More than 200 veterans in Louisiana still waiting for medical claims to be processed (KATC-Acadiana)
More than 200 veterans in Louisiana have outstanding medical bills because a federal Department of Veterans Affairs division in Mississippi has not processed their claims. The problem stems from medical bills accumulated at non-VA facilities that veterans can use for emergency treatment and when given special permission. But the South Central VA Health Care Network division in Jackson, Mississippi, that is responsible for paying off the bills for Louisiana veterans has not been keeping up with the claims. “VISN 16 (south Central VA Health Care Network) is one of the worst in the country,” David LaCarte, Louisiana secretary of Veterans Affairs, said, of the division that handles claims from Louisiana and Oklahoma and parts of five other states.
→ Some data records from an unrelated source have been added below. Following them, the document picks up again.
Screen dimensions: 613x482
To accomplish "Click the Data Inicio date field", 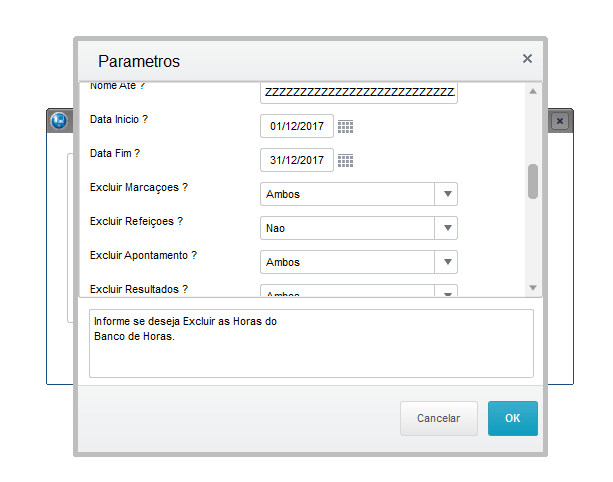I will pos(297,127).
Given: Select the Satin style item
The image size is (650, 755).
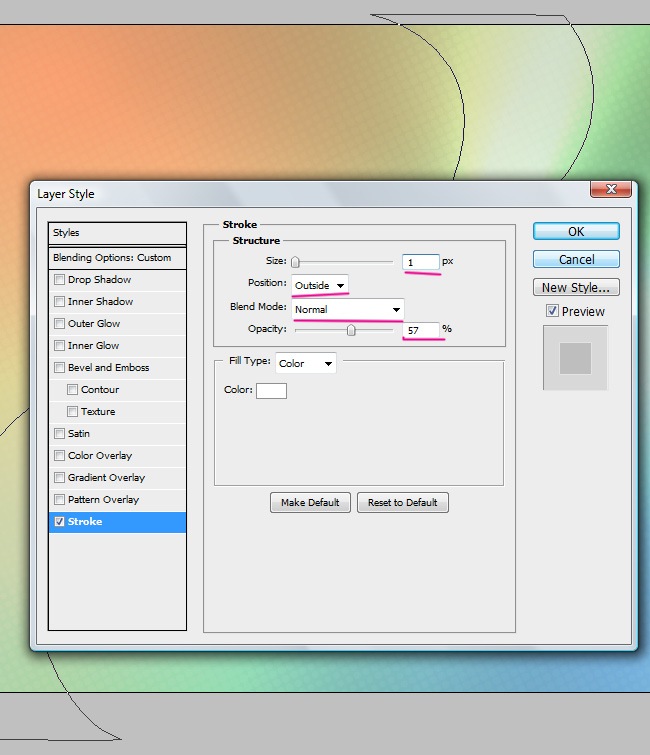Looking at the screenshot, I should pos(79,434).
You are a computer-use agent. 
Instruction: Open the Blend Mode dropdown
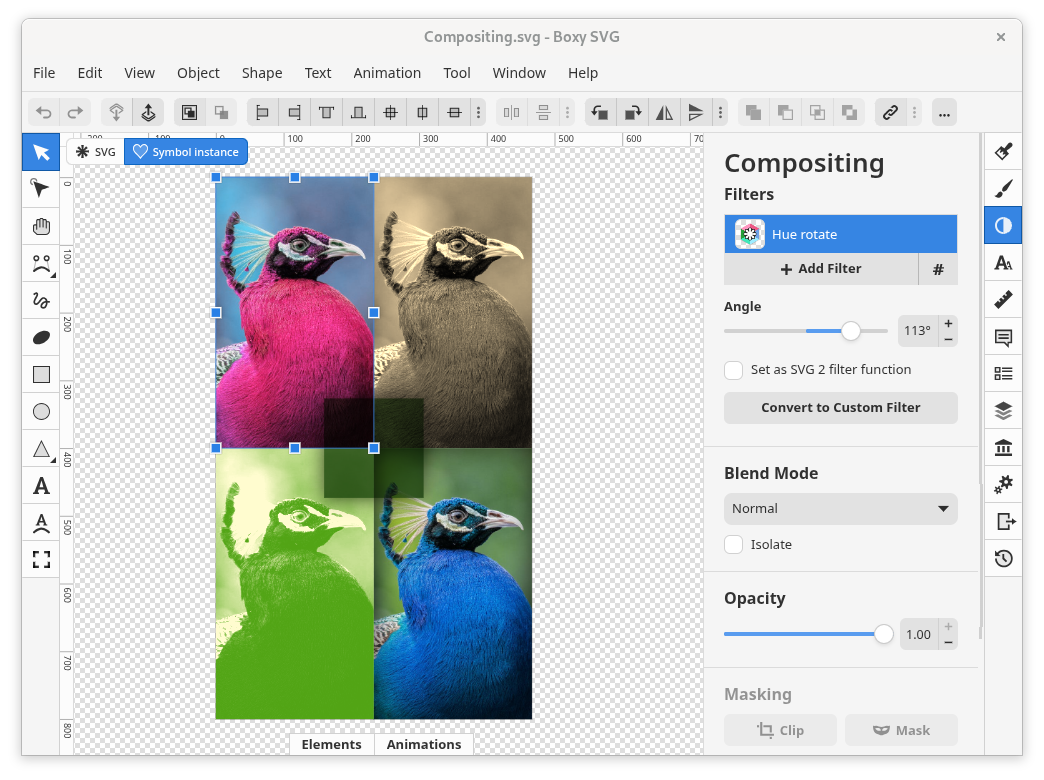[840, 509]
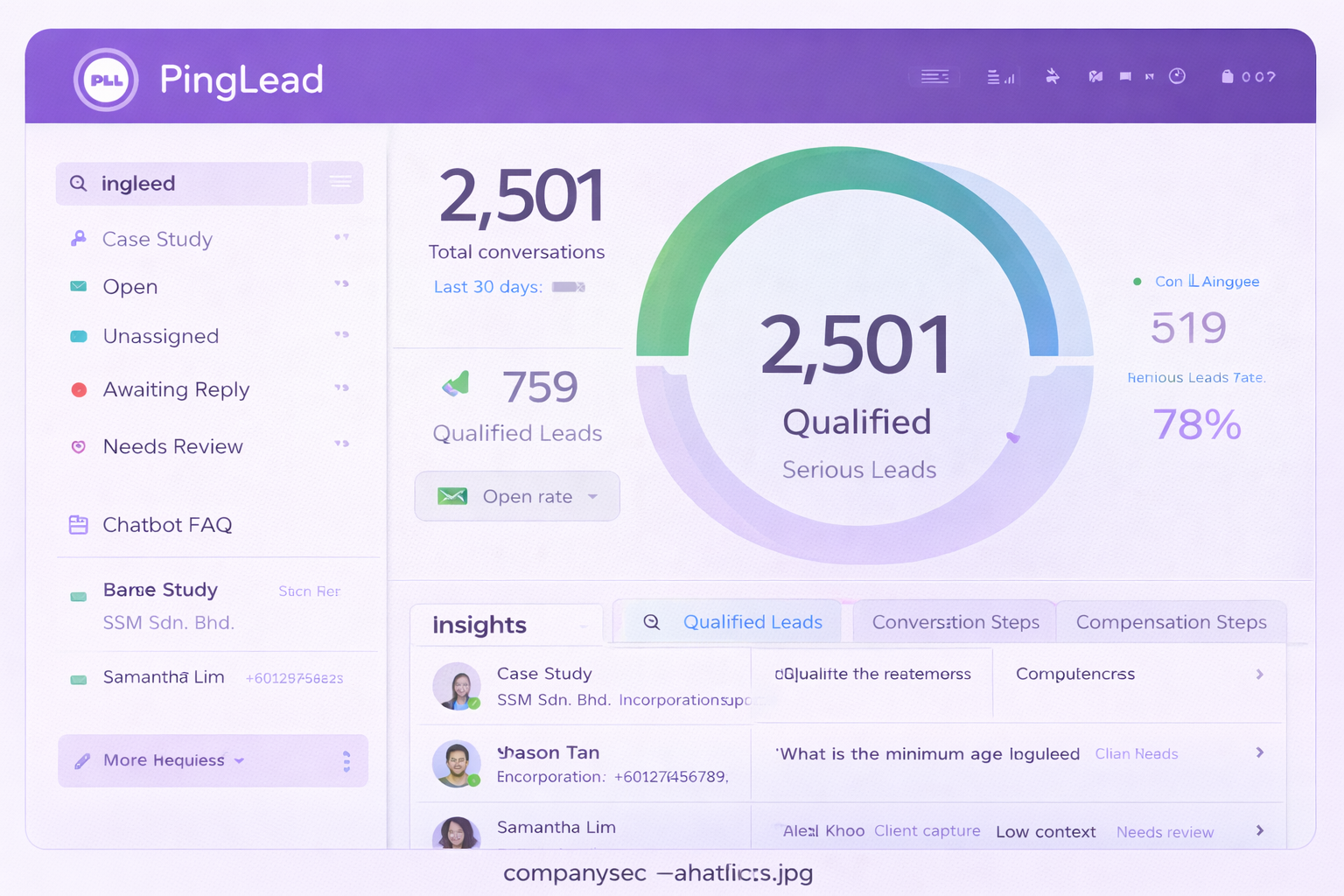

LaCarte said he has made a request for a Congressional hearing on the issue. That hearing is expected to happen sometime this spring. Meanwhile, many veterans in Acadiana, including Al Theriot, are feeling the strain of unpaid bills. Theriot is sitting on almost $30,000 of unpaid medical bills, many of which are from an incident that happened more than a year ago when Theriot was at his house and had trouble breathing. “I virtually passed out at my home and they had to take me by an ambulance to take me to the hospital,” Theriot said. “I was there for about a week.” Theriot said the VA has paid off about $5,000, but each month the hospital where he received treatment contacts him to remind him that the remainder of his bill is still due.
Time running out for Desert Storm veterans bonus in Pennsylvania (WHTM-Harrisburg)
Pennsylvania veterans have just six months left to apply for a cash bonus program to honor their service in Operations Desert Shield or Desert Storm. Veterans have until Aug. 31 to apply for the special one-time payment. Nearly 11,000 Persian Gulf veterans have applied for the bonus since the Department of Military and Veterans Affairs began accepting applications in 2008. The bonus pays $75 per month for qualifying, active-duty service members, up to a $525 maximum, to veterans who served in the Persian Gulf Theater of Operations from August 2, 1990 to August 31, 1991. For personnel whose death was related to illness or injury received in the line of duty in Operations Desert Shield or Desert Storm, there is an additional $5,000 available to the surviving family. Service members who were declared prisoners of war may also be eligible for an additional $5,000. The department encourages any veteran who was previously denied for the bonus to reapply.